** QUOTED PASSAGE follows **
If there’s an HBO movie or a Netflix film putting a dramatic fictional spin on the story of Rita Crundwell, the Dixon, Illinois, comptroller who perpetrated the largest municipal fraud in American history, I could see Michelle Pfeiffer or Meryl Streep knocking it out of the park.

In the meantime, we have the documentary “All the Queen’s Horses,” and kudos to director Kelly Richmond Pope for applying just the right mix of “What the Heck?” whimsy and respectful, serious reporting to this incredible tale.

Sitting about 100 miles due west of Chicago, Dixon (population about 16,000) was a quiet town best known as the boyhood home of Ronald Reagan — until 2011, when a Dixon government employee noticed a years-long pattern of inexplicable banking paperwork, all of it leading to one Rita Crundwell, the town comptroller who by that time had established an international reputation as one of the world’s leading breeders and trainers of quarter horses.

Director Pope uses deliberately simple graphics to connect the dots and explain how such a massive con could occur in a tightly knit, small community. She also (and quite admirably) resists the temptation to romanticize the admittedly fascinating Crundwell, pointing out how Crundwell laid off honest, hardworking employees and cut the town’s essential services budget while funding her own extravagant lifestyle.

★★★1⁄2

Kartemquin Films presents a documentary directed by Kelly Richmond Pope. No MPAA rating. Running time: 71 minutes. Opens Friday at the Gene Siskel Film Center. Director Pope will be present for screenings on Nov. 10 (8 p.m. only), 11, 12, 13, 15, 19 and 22.
** End of QUOTED PASSAGE **
** DATA EXCERPT follows **
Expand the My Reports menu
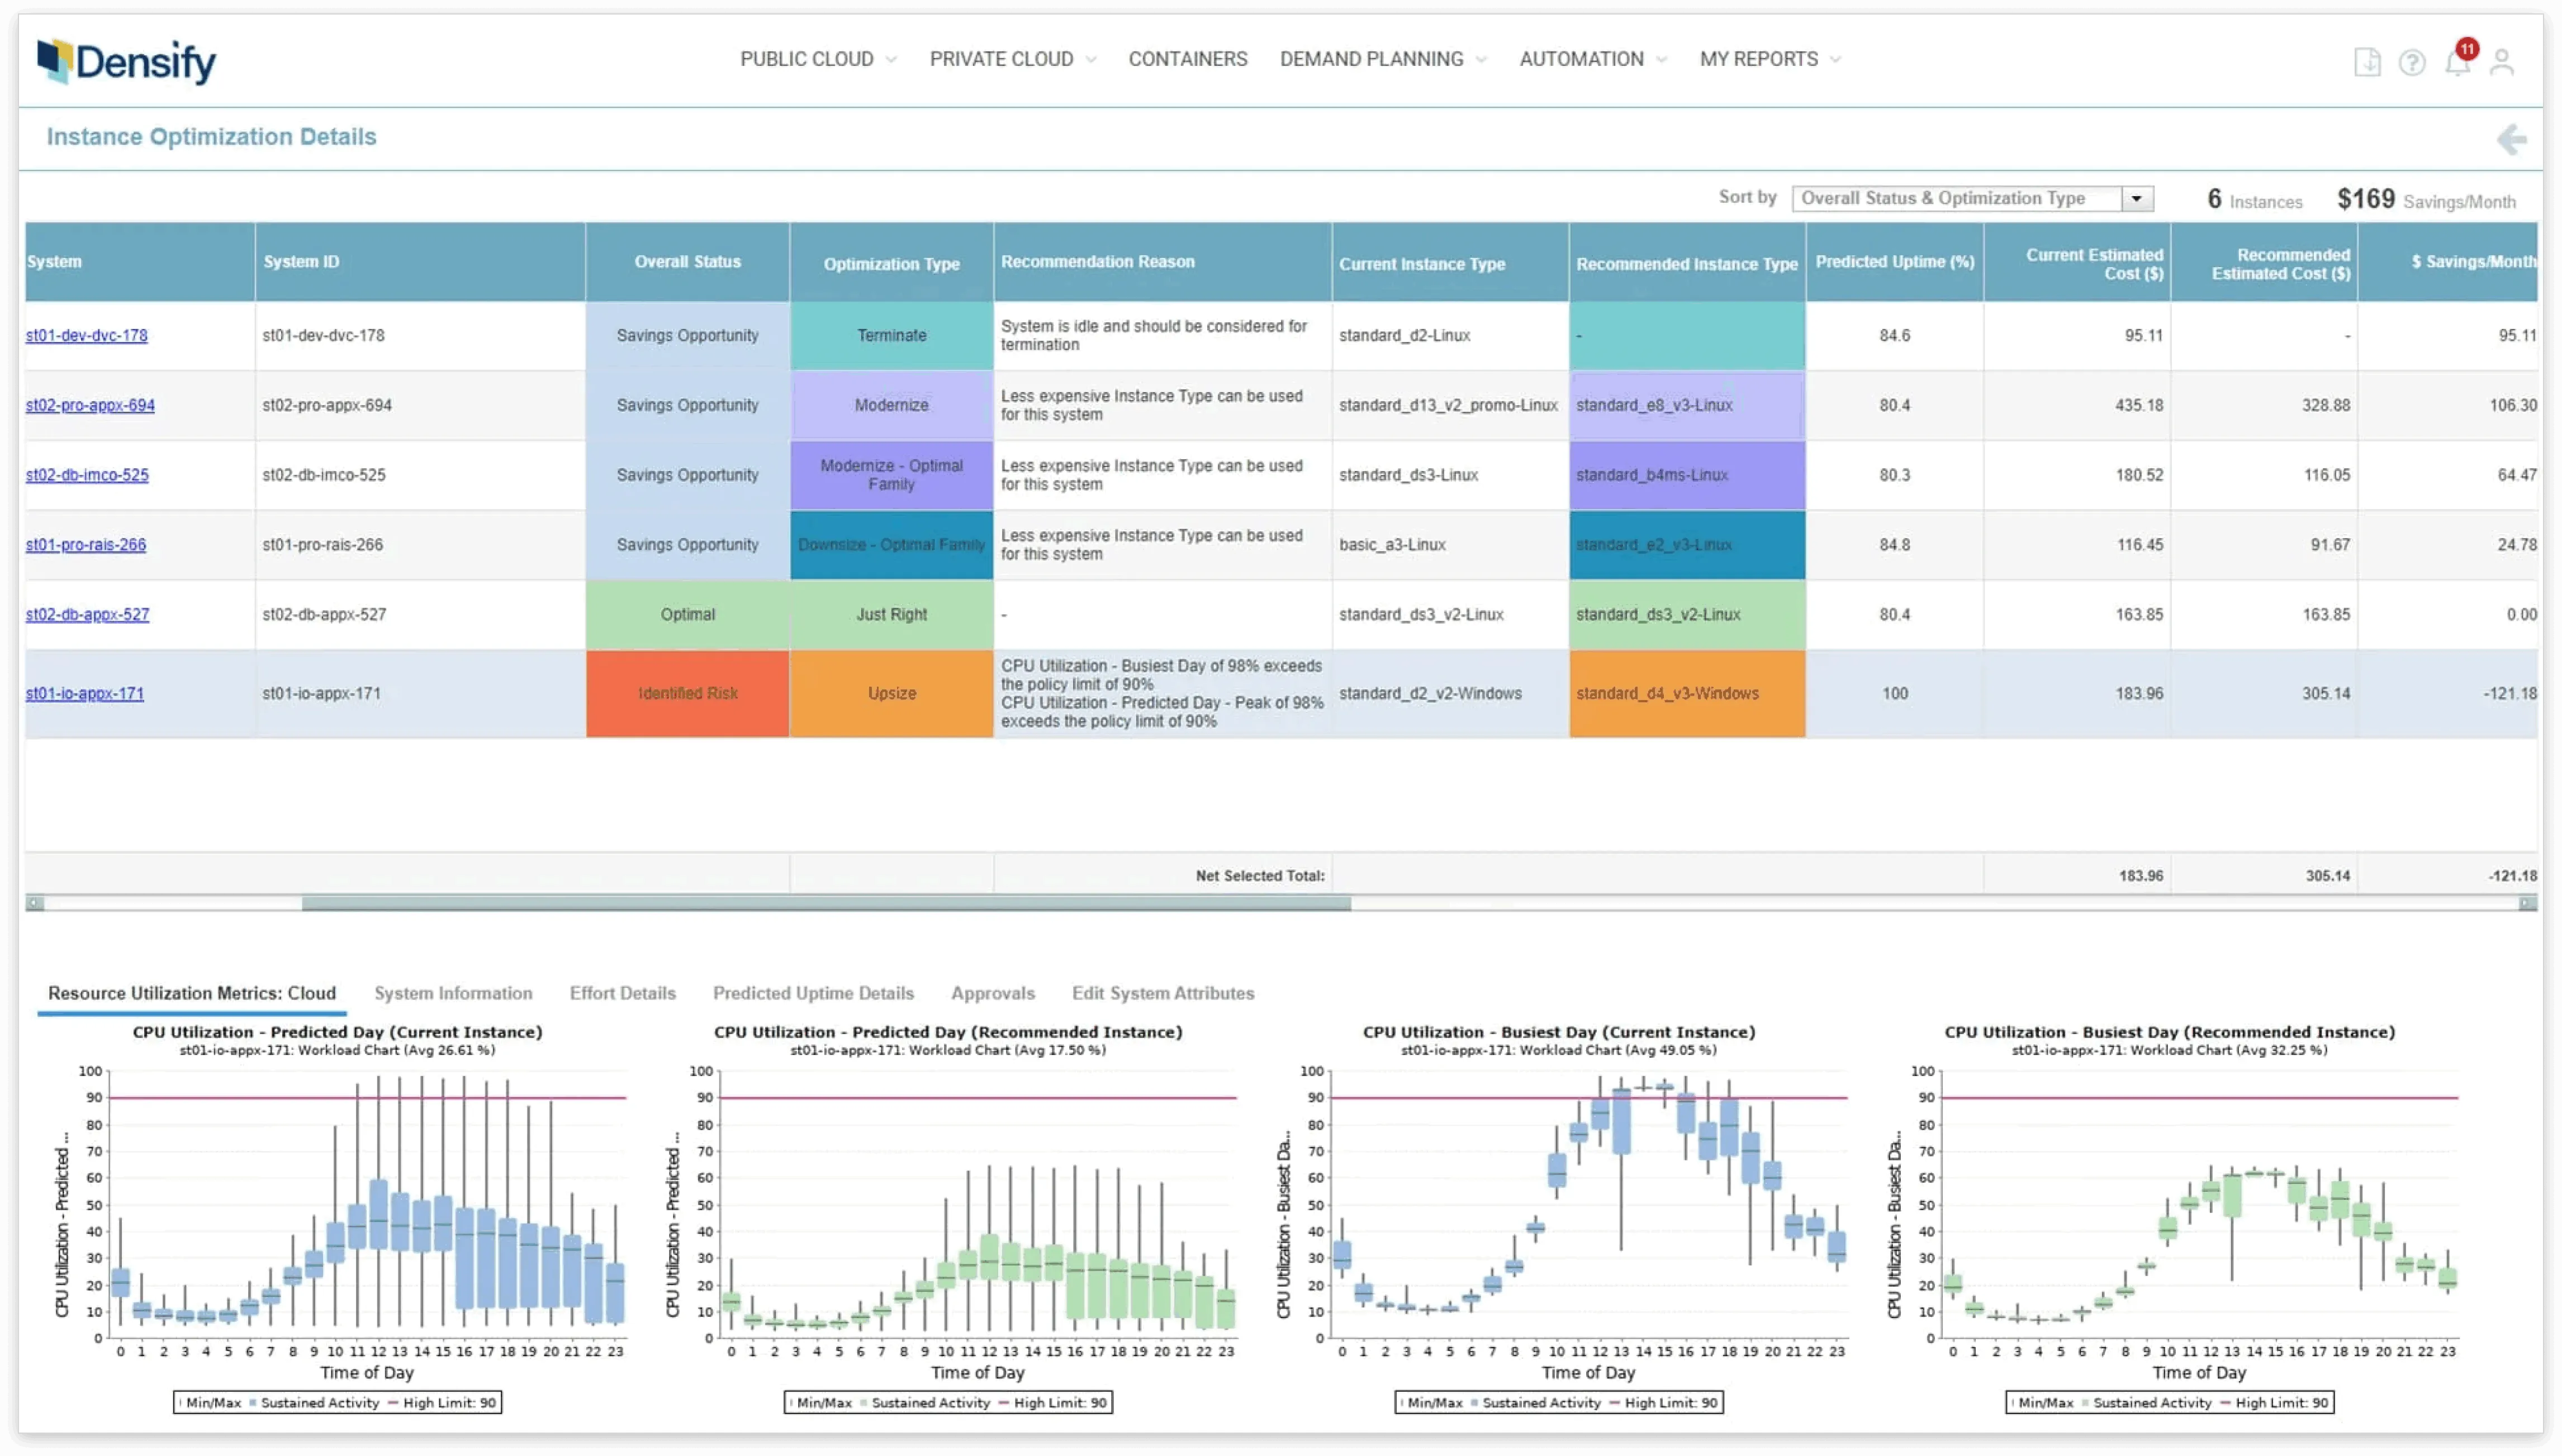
** End of DATA EXCERPT **
APPLY WHAT YOU READ:
1. In the review, rewrite the paragraph beginning "Sitting about 100 miles due west of Chicago" as a shorter version that keeps its main facts.
2. According to the review, what is the running time of "All the Queen's Horses"?
3. Set down the part of the review starting at "If there’s an" and ending at "of the park.".

RESPONSE LIST:
1. Dixon, a town of about 16,000 roughly 100 miles west of Chicago, was known mainly as Ronald Reagan's boyhood home. That changed in 2011, when a government employee spotted years of unexplained banking paperwork that all led to town comptroller Rita Crundwell. By then, Crundwell had an international reputation as one of the world's leading quarter horse breeders and trainers.

2. 71 minutes.

3.
If there’s an HBO movie or a Netflix film putting a dramatic fictional spin on the story of Rita Crundwell, the Dixon, Illinois, comptroller who perpetrated the largest municipal fraud in American history, I could see Michelle Pfeiffer or Meryl Streep knocking it out of the park.